TASK STATEMENT —
Each line containing the string "version" should be copied out of the entries.

Stored records
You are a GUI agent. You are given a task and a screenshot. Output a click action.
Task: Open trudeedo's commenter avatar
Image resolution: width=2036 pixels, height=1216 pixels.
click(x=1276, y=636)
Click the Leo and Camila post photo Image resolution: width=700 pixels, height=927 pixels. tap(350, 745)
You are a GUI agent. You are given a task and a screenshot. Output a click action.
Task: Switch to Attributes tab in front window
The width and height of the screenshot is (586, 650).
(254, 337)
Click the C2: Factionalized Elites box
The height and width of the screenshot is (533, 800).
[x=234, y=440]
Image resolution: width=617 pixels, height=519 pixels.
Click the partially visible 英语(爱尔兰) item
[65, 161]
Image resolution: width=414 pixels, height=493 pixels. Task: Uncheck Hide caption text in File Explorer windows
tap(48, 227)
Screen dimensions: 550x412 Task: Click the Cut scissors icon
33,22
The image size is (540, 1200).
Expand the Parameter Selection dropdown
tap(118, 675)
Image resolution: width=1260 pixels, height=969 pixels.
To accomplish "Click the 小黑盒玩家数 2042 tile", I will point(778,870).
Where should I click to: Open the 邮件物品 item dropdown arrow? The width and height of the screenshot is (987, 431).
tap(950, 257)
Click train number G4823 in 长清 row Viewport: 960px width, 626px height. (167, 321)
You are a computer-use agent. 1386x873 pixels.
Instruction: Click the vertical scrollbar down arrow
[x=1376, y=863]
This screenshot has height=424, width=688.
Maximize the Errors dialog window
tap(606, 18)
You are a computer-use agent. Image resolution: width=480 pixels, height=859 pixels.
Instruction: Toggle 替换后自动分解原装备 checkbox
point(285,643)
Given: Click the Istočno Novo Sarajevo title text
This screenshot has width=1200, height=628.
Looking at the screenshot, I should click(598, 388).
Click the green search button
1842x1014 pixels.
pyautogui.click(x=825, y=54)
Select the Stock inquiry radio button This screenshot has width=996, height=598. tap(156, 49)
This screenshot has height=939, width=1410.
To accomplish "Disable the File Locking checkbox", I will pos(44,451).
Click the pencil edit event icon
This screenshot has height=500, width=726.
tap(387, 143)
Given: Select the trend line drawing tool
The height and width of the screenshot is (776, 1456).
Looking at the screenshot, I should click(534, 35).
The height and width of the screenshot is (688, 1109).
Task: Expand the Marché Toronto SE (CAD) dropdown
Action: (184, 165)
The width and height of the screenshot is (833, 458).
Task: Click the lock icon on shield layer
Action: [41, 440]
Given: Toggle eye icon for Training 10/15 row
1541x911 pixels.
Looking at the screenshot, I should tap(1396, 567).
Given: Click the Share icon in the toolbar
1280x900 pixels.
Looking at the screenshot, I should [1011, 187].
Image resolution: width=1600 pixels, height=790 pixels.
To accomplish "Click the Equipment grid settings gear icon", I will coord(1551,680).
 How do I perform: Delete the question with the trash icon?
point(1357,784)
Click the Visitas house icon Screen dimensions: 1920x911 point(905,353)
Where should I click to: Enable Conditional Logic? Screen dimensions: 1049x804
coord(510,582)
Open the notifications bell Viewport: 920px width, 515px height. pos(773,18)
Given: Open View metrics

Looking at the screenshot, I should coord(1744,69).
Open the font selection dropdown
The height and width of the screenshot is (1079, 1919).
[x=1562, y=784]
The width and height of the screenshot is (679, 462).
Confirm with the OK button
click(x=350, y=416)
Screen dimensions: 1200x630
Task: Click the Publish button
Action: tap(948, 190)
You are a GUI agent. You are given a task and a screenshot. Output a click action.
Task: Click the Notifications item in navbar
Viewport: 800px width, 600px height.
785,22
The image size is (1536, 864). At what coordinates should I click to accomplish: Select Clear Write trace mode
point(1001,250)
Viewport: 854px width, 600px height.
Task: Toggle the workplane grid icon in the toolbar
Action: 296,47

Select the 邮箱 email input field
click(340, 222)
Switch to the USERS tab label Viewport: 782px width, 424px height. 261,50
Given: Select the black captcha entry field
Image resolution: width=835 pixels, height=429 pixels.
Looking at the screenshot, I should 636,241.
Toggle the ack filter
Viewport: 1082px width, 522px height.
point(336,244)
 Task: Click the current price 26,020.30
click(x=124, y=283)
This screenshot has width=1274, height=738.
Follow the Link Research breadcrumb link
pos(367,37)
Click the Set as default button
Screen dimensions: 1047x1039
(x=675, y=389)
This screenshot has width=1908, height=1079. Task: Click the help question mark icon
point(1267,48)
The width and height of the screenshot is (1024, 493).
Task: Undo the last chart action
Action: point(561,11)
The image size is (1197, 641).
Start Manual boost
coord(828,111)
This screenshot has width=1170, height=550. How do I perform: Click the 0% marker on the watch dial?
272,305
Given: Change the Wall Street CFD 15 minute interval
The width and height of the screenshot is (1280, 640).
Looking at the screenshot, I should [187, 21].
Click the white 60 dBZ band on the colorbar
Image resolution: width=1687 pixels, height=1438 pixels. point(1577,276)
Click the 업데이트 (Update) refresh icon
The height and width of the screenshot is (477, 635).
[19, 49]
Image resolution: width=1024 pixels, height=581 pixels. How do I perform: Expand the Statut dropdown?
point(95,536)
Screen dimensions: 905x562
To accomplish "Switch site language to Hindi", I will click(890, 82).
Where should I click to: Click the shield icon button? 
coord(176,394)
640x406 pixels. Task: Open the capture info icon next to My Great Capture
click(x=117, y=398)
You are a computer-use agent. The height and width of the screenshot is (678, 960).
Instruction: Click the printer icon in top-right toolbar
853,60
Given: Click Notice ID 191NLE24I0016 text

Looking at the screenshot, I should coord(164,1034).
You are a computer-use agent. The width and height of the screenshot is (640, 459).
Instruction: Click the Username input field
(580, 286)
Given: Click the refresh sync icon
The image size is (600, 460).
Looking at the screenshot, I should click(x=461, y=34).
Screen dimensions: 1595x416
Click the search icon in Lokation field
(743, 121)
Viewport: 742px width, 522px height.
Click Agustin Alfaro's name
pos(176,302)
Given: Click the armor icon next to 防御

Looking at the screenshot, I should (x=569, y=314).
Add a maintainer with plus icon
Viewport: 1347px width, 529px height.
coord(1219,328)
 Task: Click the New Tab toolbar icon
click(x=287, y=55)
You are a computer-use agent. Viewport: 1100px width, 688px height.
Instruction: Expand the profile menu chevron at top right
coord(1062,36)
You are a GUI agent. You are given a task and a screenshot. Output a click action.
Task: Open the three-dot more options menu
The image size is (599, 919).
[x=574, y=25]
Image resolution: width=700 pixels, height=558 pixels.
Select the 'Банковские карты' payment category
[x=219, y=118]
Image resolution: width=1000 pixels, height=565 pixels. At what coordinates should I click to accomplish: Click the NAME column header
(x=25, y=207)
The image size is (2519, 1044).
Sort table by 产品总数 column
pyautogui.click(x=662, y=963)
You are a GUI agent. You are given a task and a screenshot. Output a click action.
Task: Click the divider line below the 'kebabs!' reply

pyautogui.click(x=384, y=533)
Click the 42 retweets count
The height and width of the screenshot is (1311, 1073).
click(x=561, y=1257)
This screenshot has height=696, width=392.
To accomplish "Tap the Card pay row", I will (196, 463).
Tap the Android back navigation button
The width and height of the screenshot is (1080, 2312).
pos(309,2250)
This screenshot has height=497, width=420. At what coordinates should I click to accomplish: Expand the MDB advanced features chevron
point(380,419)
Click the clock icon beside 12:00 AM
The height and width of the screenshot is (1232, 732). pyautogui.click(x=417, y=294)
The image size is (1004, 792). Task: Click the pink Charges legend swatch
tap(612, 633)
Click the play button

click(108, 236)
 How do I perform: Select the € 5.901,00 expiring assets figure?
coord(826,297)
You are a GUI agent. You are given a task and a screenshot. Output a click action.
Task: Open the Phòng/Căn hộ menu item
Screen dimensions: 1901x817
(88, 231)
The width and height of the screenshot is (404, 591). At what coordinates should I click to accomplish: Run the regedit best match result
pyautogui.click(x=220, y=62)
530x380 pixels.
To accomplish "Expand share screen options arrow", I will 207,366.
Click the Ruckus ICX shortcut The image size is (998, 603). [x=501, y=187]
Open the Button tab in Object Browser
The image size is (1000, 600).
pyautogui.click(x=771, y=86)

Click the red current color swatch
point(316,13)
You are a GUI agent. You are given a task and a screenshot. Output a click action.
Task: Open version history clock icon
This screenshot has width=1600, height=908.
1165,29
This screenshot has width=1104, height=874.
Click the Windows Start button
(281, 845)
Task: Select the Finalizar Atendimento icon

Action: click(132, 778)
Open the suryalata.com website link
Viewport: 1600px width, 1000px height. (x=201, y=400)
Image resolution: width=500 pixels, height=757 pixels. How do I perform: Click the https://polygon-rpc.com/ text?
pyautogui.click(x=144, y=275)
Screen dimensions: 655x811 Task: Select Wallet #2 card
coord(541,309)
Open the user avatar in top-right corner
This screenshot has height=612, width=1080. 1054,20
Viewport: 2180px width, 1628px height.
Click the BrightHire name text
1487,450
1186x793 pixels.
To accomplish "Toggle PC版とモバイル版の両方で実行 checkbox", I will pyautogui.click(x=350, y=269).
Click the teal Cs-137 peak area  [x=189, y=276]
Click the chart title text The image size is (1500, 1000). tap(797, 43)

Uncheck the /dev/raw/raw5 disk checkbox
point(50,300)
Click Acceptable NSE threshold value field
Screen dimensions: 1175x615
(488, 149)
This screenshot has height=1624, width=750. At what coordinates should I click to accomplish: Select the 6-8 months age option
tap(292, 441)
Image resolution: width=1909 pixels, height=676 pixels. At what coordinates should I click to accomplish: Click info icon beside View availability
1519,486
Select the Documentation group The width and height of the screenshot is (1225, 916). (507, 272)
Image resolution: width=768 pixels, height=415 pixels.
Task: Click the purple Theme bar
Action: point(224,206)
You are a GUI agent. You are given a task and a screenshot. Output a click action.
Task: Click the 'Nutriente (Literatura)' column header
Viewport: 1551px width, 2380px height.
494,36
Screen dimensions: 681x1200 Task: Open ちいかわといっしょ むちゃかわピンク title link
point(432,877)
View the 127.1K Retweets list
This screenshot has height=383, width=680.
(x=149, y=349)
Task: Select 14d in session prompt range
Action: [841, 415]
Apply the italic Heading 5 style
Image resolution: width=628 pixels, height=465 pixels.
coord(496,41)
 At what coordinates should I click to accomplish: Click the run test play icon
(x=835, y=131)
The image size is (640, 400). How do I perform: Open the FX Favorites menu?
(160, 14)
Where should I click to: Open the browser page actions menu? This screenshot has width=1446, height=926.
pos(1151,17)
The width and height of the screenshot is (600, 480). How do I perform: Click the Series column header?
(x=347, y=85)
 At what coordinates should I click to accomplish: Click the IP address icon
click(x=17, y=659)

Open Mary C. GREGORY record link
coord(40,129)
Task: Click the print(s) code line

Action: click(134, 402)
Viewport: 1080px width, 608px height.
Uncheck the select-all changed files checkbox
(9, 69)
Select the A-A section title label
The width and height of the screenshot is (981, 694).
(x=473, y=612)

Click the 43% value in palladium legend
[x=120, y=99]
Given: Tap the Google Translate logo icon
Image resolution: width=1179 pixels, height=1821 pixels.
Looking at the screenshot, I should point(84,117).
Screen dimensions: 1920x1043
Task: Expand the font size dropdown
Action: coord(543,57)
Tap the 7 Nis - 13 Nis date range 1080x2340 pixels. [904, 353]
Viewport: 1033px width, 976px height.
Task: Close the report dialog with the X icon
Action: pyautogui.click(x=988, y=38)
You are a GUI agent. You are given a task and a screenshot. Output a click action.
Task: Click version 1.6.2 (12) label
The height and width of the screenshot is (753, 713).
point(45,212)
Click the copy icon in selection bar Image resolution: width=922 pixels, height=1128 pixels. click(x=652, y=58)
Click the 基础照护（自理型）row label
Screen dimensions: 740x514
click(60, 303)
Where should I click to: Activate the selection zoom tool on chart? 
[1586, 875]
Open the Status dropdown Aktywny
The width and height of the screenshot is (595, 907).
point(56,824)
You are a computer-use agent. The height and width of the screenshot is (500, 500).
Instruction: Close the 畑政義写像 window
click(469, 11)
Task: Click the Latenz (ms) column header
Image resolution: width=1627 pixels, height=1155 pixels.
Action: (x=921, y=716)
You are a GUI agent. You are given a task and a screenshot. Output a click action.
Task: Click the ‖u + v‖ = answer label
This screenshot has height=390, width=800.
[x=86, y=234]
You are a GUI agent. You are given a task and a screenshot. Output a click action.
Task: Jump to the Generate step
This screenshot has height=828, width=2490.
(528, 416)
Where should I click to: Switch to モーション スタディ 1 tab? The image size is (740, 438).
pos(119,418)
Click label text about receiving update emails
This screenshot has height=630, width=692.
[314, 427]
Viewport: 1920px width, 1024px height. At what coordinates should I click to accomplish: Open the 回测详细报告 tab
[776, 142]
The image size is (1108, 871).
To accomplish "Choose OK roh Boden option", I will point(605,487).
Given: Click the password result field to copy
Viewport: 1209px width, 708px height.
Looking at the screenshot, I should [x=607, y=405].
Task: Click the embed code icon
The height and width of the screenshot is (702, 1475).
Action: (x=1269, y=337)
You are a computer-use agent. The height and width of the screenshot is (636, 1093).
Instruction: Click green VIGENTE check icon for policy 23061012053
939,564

WRITTEN SOLUTION —
Task: Open version history clock icon
Task: Click version 1.6.2 (12) label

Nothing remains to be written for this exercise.